Typically, business growth is depicted by a pattern that shows an increase, reaches a limit, and then tends to decline. Although products and markets for particular items will decline, businesses need not. For Costco, the best strategy should be based on continued growth possible by properly developing new products that fit assessed opportunities. Since company resources are limited, only selected opportunities can be effectively cultivated.

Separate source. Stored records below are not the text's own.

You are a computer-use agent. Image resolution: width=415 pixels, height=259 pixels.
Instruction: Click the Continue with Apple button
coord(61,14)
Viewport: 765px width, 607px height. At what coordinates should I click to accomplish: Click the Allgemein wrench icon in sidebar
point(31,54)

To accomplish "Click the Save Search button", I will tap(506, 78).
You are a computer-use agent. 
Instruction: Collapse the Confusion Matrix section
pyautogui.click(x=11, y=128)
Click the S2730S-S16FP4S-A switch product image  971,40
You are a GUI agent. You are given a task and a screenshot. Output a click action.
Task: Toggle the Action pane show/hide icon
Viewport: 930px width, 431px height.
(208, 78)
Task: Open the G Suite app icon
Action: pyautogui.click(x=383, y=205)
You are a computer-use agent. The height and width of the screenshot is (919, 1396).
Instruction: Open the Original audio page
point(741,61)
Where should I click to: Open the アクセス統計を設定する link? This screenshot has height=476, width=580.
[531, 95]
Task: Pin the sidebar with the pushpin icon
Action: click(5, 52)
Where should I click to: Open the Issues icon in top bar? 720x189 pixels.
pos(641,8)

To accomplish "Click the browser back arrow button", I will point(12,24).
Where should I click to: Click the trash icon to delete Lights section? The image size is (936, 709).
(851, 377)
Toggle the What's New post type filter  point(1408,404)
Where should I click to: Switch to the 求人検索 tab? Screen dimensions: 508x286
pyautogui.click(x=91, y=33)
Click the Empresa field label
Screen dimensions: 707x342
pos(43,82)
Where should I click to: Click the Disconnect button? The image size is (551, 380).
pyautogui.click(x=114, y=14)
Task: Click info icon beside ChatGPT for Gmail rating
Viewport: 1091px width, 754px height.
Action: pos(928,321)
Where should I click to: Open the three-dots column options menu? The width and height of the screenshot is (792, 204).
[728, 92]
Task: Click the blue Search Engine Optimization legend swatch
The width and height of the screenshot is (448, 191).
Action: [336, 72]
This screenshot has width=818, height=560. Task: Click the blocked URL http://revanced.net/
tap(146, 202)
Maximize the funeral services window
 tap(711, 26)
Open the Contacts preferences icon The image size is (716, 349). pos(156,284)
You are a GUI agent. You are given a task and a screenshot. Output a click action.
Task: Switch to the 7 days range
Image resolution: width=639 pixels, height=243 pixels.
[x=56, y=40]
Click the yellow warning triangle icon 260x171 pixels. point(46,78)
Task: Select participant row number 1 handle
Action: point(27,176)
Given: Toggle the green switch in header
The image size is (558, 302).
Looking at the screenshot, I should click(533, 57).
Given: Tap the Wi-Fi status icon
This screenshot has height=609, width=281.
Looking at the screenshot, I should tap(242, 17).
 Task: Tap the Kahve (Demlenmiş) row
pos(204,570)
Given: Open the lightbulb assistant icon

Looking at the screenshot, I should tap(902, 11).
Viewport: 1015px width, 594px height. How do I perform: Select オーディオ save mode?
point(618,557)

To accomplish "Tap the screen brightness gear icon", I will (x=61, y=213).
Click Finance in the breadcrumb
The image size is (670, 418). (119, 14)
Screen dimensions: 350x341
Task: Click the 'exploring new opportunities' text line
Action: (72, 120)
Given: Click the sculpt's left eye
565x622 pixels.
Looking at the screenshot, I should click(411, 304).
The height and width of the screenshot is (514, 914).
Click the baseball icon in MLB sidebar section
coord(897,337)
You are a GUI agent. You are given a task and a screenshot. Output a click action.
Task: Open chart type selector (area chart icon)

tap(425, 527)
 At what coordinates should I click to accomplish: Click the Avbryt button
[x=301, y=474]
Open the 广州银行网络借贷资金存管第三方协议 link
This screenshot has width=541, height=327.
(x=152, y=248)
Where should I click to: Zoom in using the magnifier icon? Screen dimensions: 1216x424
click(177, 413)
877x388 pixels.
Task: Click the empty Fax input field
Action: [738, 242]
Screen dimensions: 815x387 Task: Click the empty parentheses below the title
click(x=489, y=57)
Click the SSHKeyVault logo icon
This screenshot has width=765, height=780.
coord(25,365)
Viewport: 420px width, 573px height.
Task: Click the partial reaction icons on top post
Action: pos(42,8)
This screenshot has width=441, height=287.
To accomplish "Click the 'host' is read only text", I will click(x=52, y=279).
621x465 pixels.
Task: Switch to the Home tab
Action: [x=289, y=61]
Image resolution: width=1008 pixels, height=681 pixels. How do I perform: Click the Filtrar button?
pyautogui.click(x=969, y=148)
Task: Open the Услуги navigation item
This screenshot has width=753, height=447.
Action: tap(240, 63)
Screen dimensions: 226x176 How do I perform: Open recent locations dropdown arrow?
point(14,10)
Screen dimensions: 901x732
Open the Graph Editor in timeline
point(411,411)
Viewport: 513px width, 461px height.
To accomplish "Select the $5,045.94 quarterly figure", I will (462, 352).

Market opportunities stem from both external and internal forces. For Costco, market opportunity is not automatically assured by either population growth or lower prices. Technological developments and changing market environments are externally based, whereas research and development, and modifications of products, packages, marketing channels, and advertising campaigns, are internally based (Hollensen, 2007).
Extend on-site Services
One of the proposed strategies is extend on-site services. The main advantage of this approach is that it will help to retain consumer loyalty by branching out and introducing large product lines. Costco must add new products that are tied to different phases of market development. When some products are declining, others should be enjoying market growth. Sometimes this is achieved by a merger; sometimes it is done internally. Regardless, the combination of the total product line as it relates to markets establishes (Bearden et al 2004). When assessing market opportunities, executives are confronted with a spectrum of situations that vary from the relatively easy to the most difficult to assess.
The discovery of new technology, new methods, new processes and new opportunities open the opportunity for Costco to introduce the internet retailing. Expenditures on research and development have risen sharply recently and resulted in new products and processes. Opportunity assessment requires the creation of a counterpart to research and development — a function of discovery of new markets and market opportunities that can act as a generator for innovation. The main advantage of this strategy is low risk and the new virtual market (Crawford 2003).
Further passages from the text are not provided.